Thursday, 19 December 2013

Get a personal upgrade

A renowned conductor was giving a master class. He was standing next to a young man who was conducting an orchestra. The maestro's gaze shifted to and fro between the young conductor and the orchestra as he appraised the quality of the communication, engagement and understanding being created between them as the music flowed onward...

The baton waved; the music flowed; the baton waved; the score flicked over; the score flicked over; the score flicked over; the score flicked over. The maestro stepped forward, put one hand on the young man’s shoulder and with the other signalled for the orchestra to stop playing.

He acknowledged the response from the orchestra and then looked directly at the young man. ‘Do you know the music?’ he asked.
‘Yes,’ the young man replied. ‘I know it by heart.’
‘Then why look at the score?’ The maestro paused for a moment, then continued, ‘It is safe to look at the score, comfortable, but it is better to look at your players, more effective, more exciting! When you look at your players directly they will upgrade you; you will become more credible in their eyes.’

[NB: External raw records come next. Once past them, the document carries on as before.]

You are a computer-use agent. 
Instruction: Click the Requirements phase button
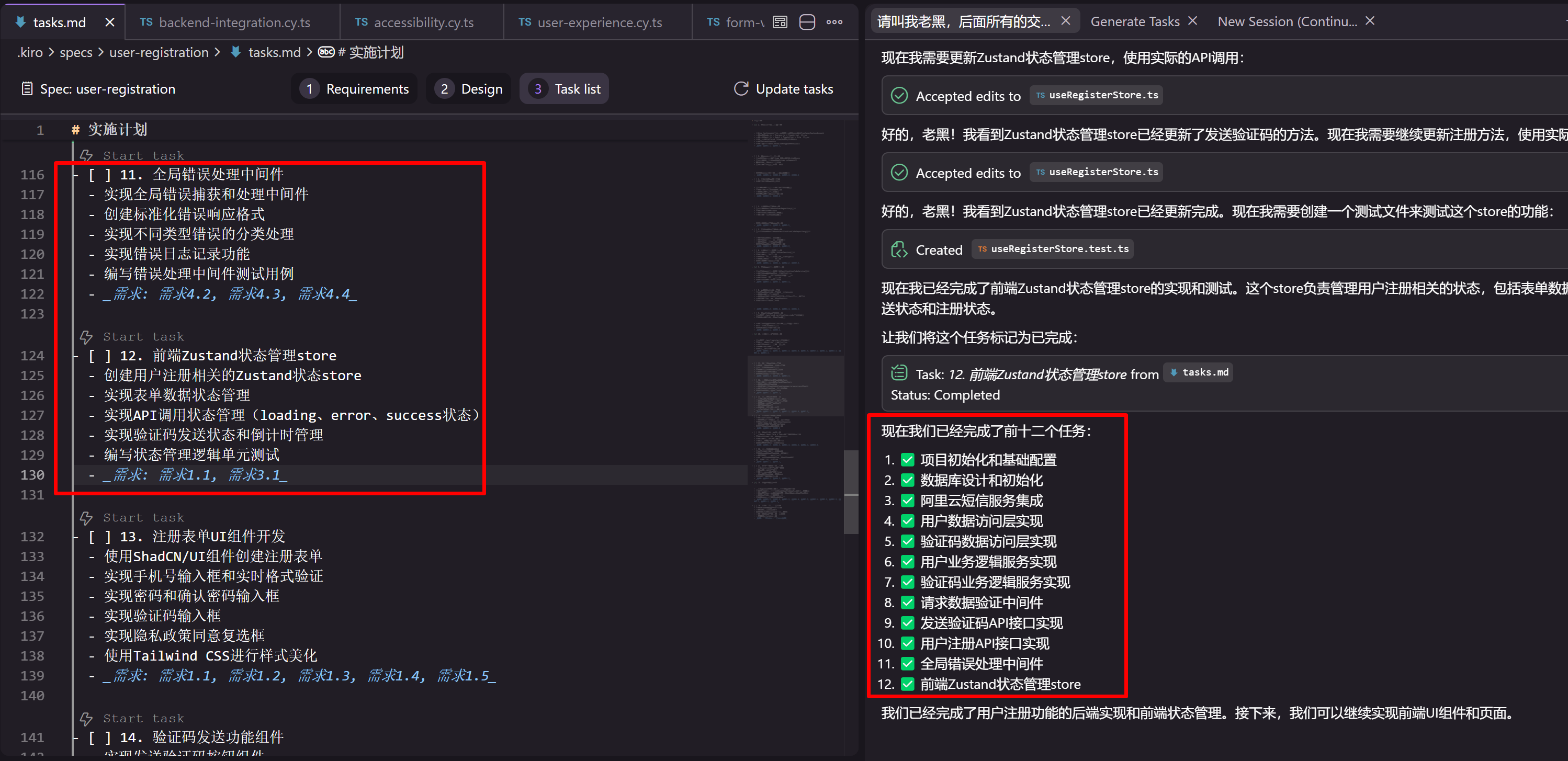point(354,88)
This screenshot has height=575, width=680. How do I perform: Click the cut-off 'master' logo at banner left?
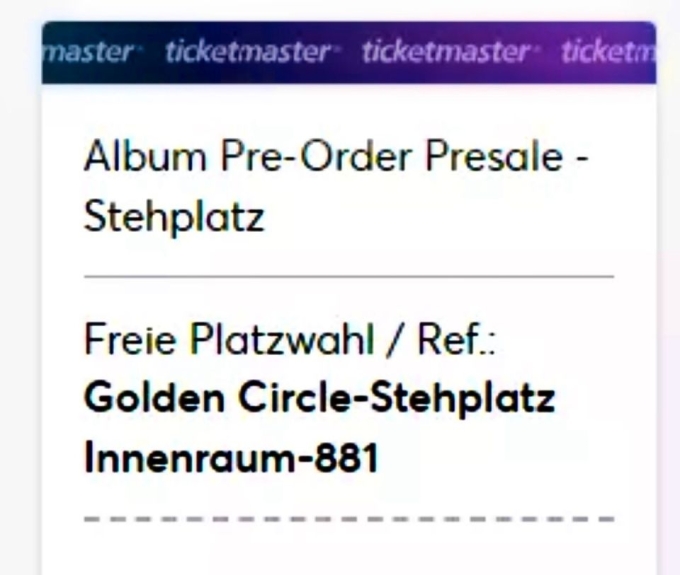pyautogui.click(x=88, y=52)
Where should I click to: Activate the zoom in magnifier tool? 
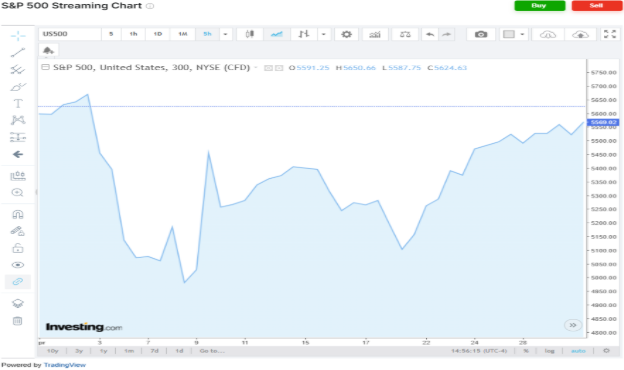click(x=18, y=193)
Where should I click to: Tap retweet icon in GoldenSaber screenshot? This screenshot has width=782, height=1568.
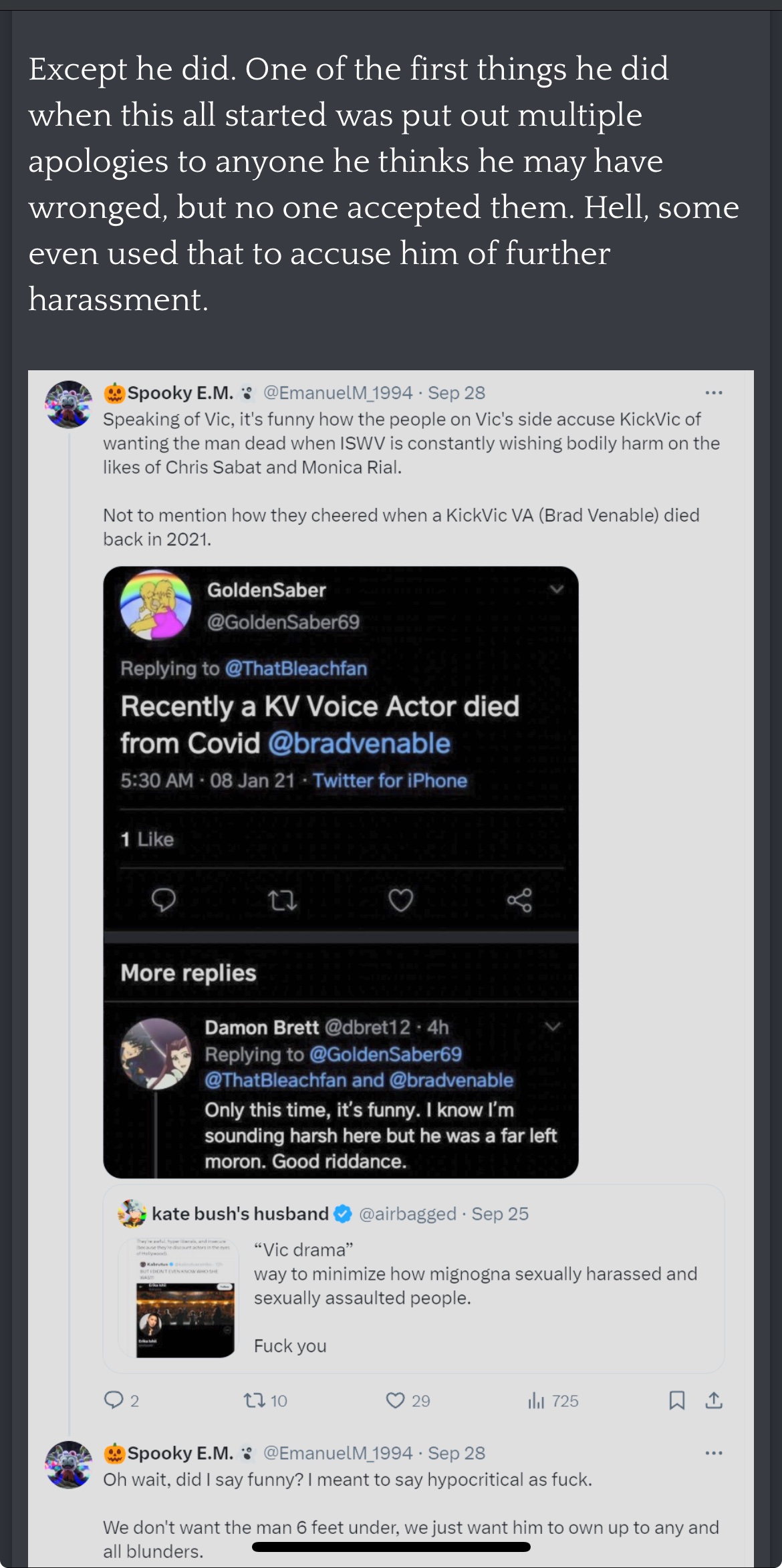[282, 900]
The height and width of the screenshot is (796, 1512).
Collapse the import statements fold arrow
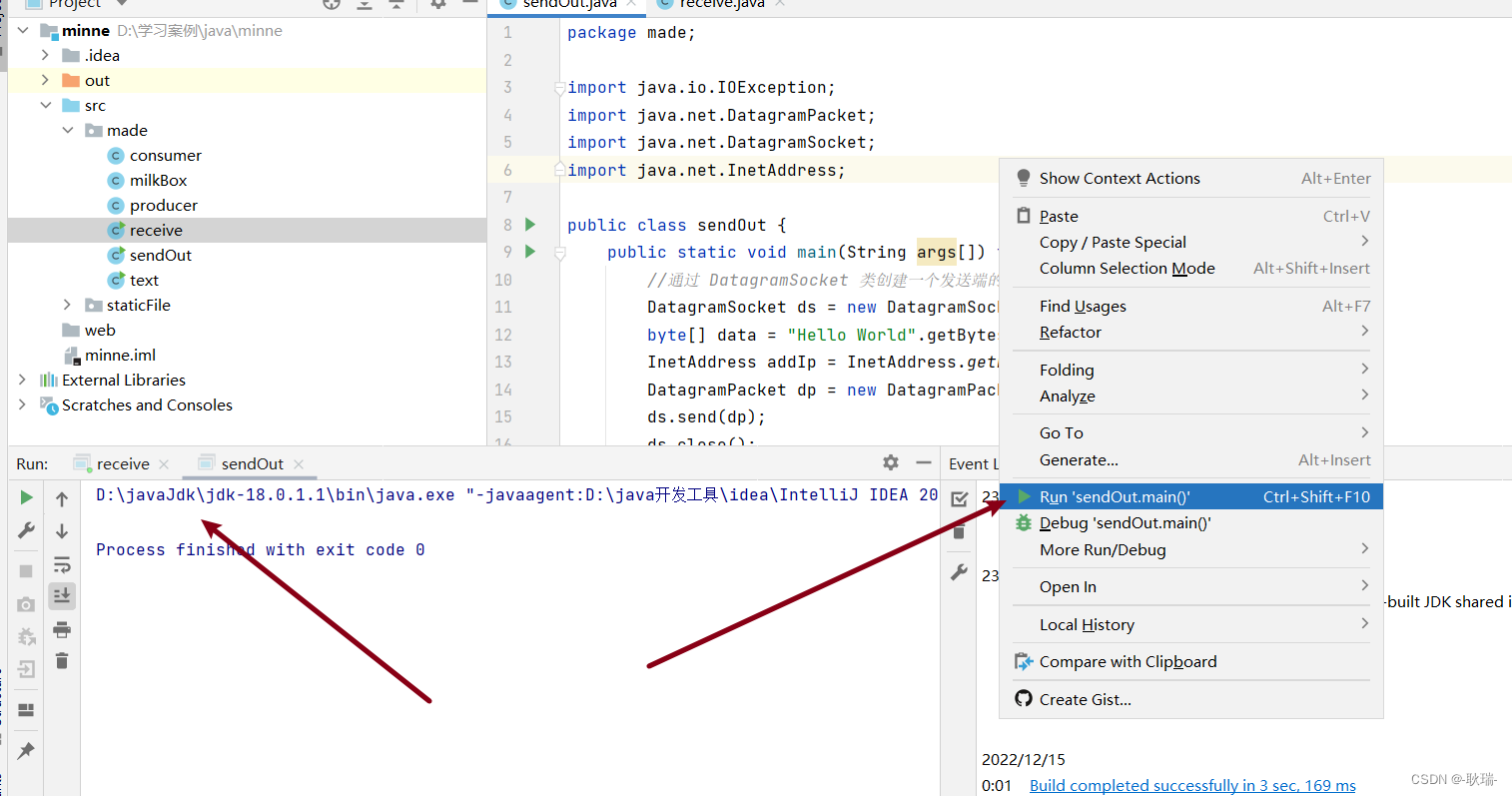557,87
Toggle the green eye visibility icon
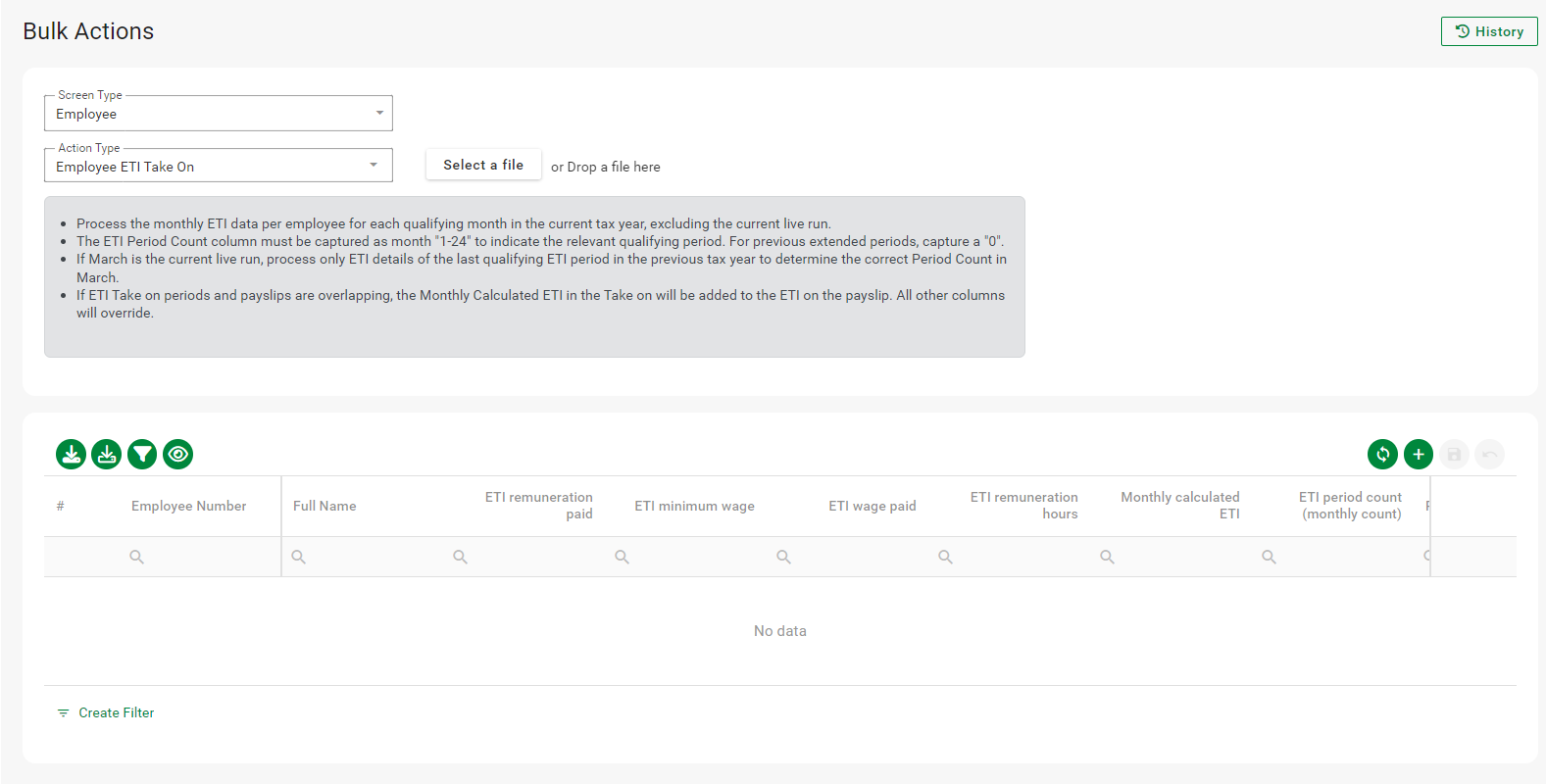1546x784 pixels. pyautogui.click(x=177, y=454)
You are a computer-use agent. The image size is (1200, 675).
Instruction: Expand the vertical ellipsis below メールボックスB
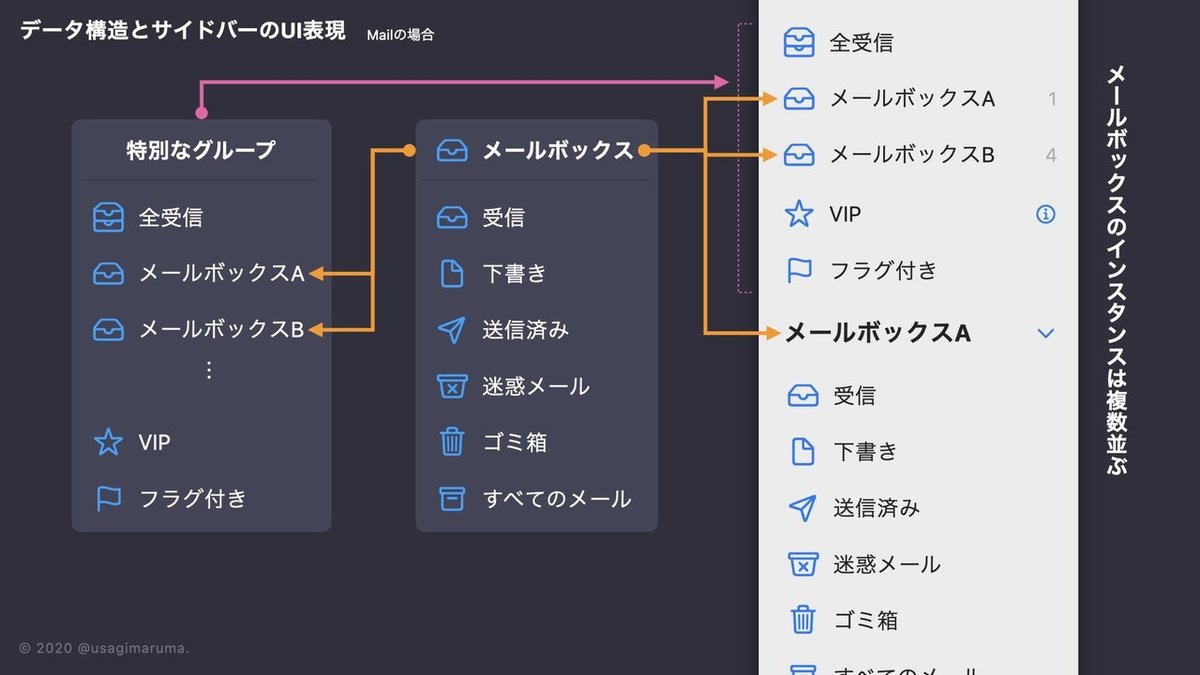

The maestro closed the score. He then stood back, a flick of his hand inviting the young man to continue conducting. This time the young man’s gaze remained firmly and consistently upon the players of the orchestra, a smile forming gradually upon his lips. 

The maestro did not step forward again until the end of the music.

When communicating with others most of us are guilty of playing safe and choosing the comfortable option. We look down at our notes or, even worse, back at our PowerPoint slides rather than at the people we are communicating with. This makes us as unmemorable as the screen upon which we watch our favourite films or television programmes; we become merely the medium through which our notes or slides communicate their messages, nothing more. So those listening to and watching us downgrade us: downgrade us to the status of an unremarkable transmitter or messenger with which they have no engagement or rapport and for which they have no respect.

When communicating with others stop bowing to your notes or worshipping your PowerPoint. Stop giving them your power. It is good to have these things by your side or at your back but, if you have prepared well, looking at and referring to them should be the exception to the following rule:

Look at those you are communicating with.
Give people the opportunity to see you as something more than an unremarkable, unmemorable, uninspiring transmitter of information. Give them the opportunity to engage with and respect you. Give them the opportunity to upgrade you!